Aug. 18, 1885: Artemus Ward Cox was born on a farm at Red Knob, Roane County.In 1914, Cox bought the George Ort Department Store on Capitol Street in Charleston. That store became the first in a chain of 21 A. W. Cox stores in West Virginia, Virginia, Ohio and Kentucky. 

Aug. 19, 1863: Union cavalry under Brigadier General William W. Averell destroyed the Confederate saltpeter works near Franklin.

Aug. 19, 1997: Fiddler Curly Ray Cline died. Born in Logan County, Cline was a member of the Lonesome Pine Fiddlers and Ralph Stanley’s Clinch Mountain Boys.

Aug. 20, 1851: The oldest statue in West Virginia, a nine-foot wood carving of Patrick Henry, was dedicated at the county courthouse in Morgantown.

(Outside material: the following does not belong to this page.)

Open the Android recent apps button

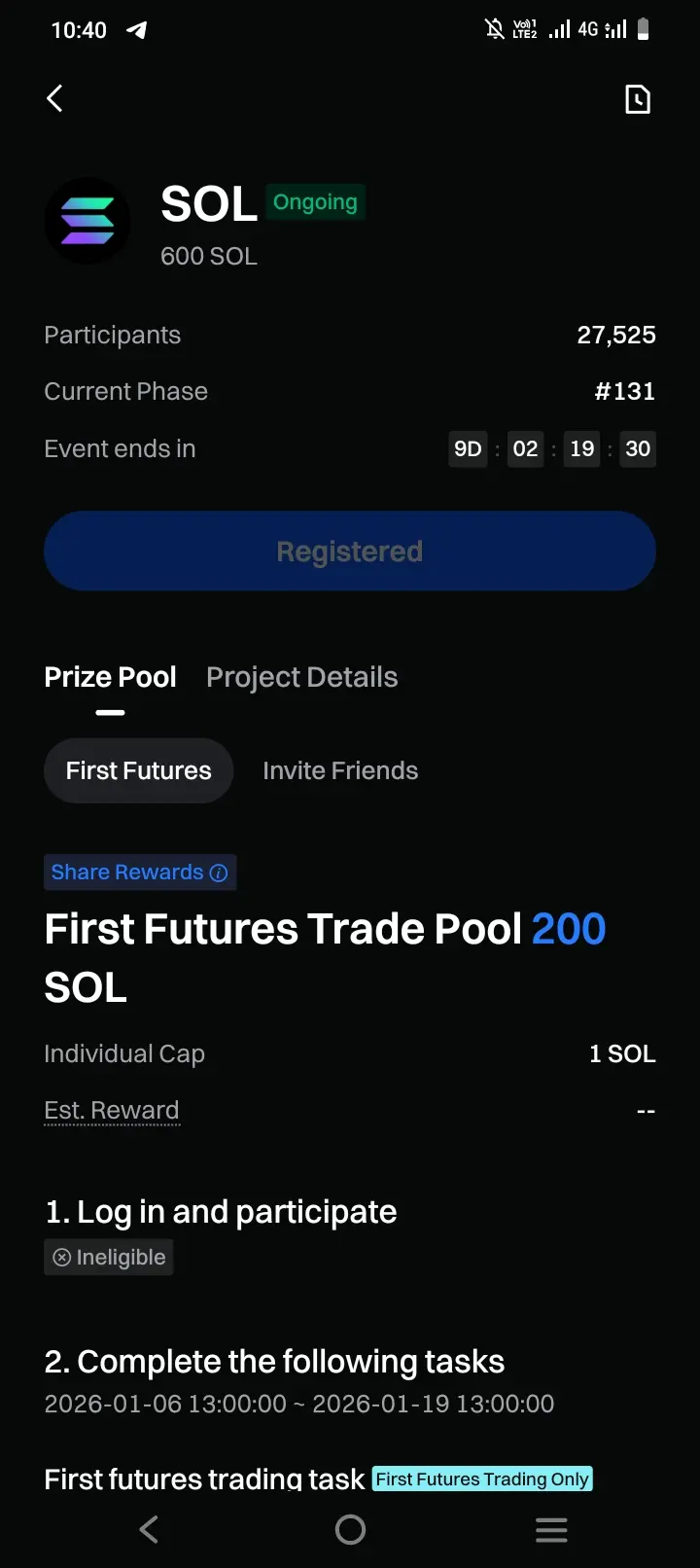[551, 1530]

Aug. 20, 2004: Eldora Bolyard Nuzum died in Elkins. While working for the Grafton Sentinel in 1946, she became the first female editor of a daily newspaper in West Virginia. For three decades, she was editor of the Elkins Inter-Mountain.

Aug. 21, 1861: Confederate troops under General John B. Floyd crossed the Gauley River at Carnifex Ferry, Nicholas County, and began to entrench their position. It was the beginning of what became known as the Battle of Keslers Cross Lanes.

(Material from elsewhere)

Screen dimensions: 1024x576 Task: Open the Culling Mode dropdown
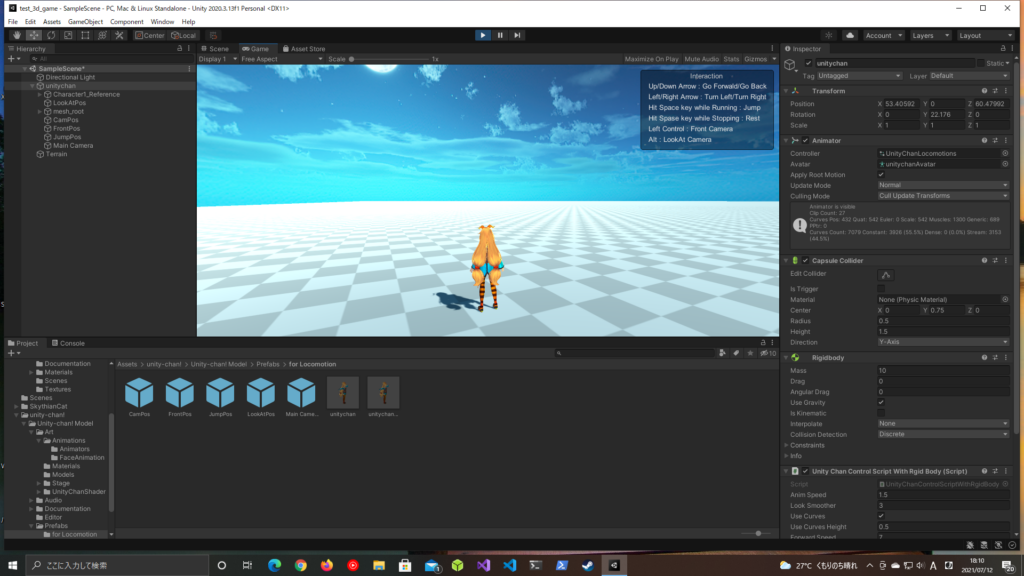pos(943,196)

Aug. 21, 1915: Singer Ann Baker was born in Pennsylvania. She later operated a popular Charleston nightclub, The Shalamar, and became known as “Charleston’s First Lady of Jazz.”

Aug. 22, 1872: Following the Constitutional Convention of 1872, the West Virginia electorate ratified a new state constitution by a vote of 42,344 to 37,777. In the same election, voters rejected a controversial convention proposition that would have prohibited Black citizens from holding public office.

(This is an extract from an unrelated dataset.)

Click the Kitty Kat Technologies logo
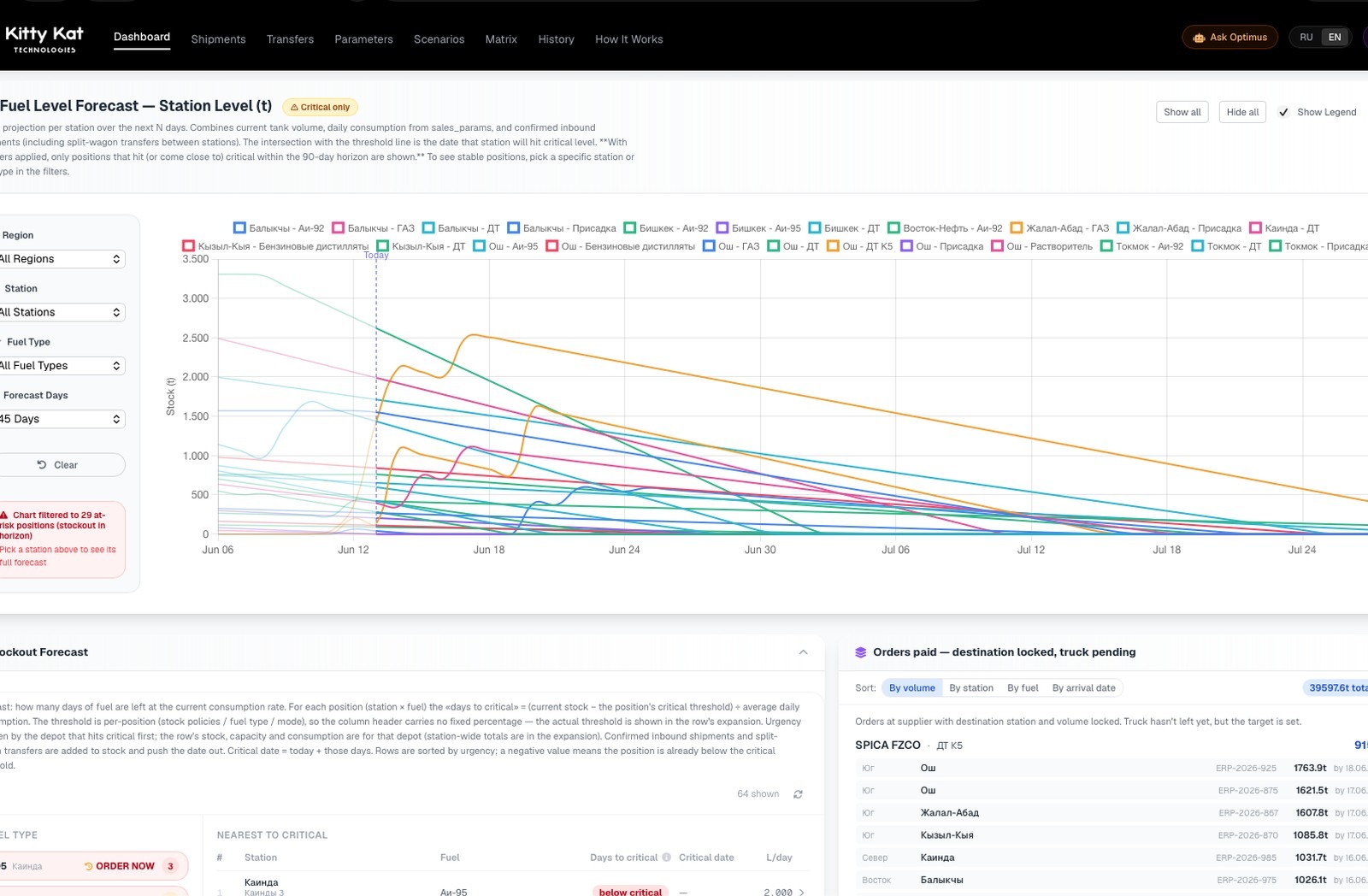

Aug. 23, 1965: Sylvia Mathews Burwell was born in Hinton. She was U.S. Secretary of Health and Human Services (2014-17) under President Obama before serving as American University’s first woman president (2017-24).

Aug. 23, 1970: The Mormon Church established its first “stake,” or congregation, in West Virginia. The stake was organized in Charleston with a membership of nearly 4,000 people.

Aug. 24, 1918: Louis Bennett Jr. died of injuries sustained when his plane was shot down by German anti-aircraft fire. Bennett, with 12 combat kills, was West Virginia’s only World War I fighter ace.

Aug. 24, 1947: Joe Manchin III was born in Fairmont. He served in both houses of the legislature and as secretary of state before becoming the 34th governor in 2005. In 2010, he ran successfully for the late Robert C. Byrd’s U.S. Senate seat and stepped down as governor. In 2023, he announced he would retire from the Senate at the end of his term in 2025.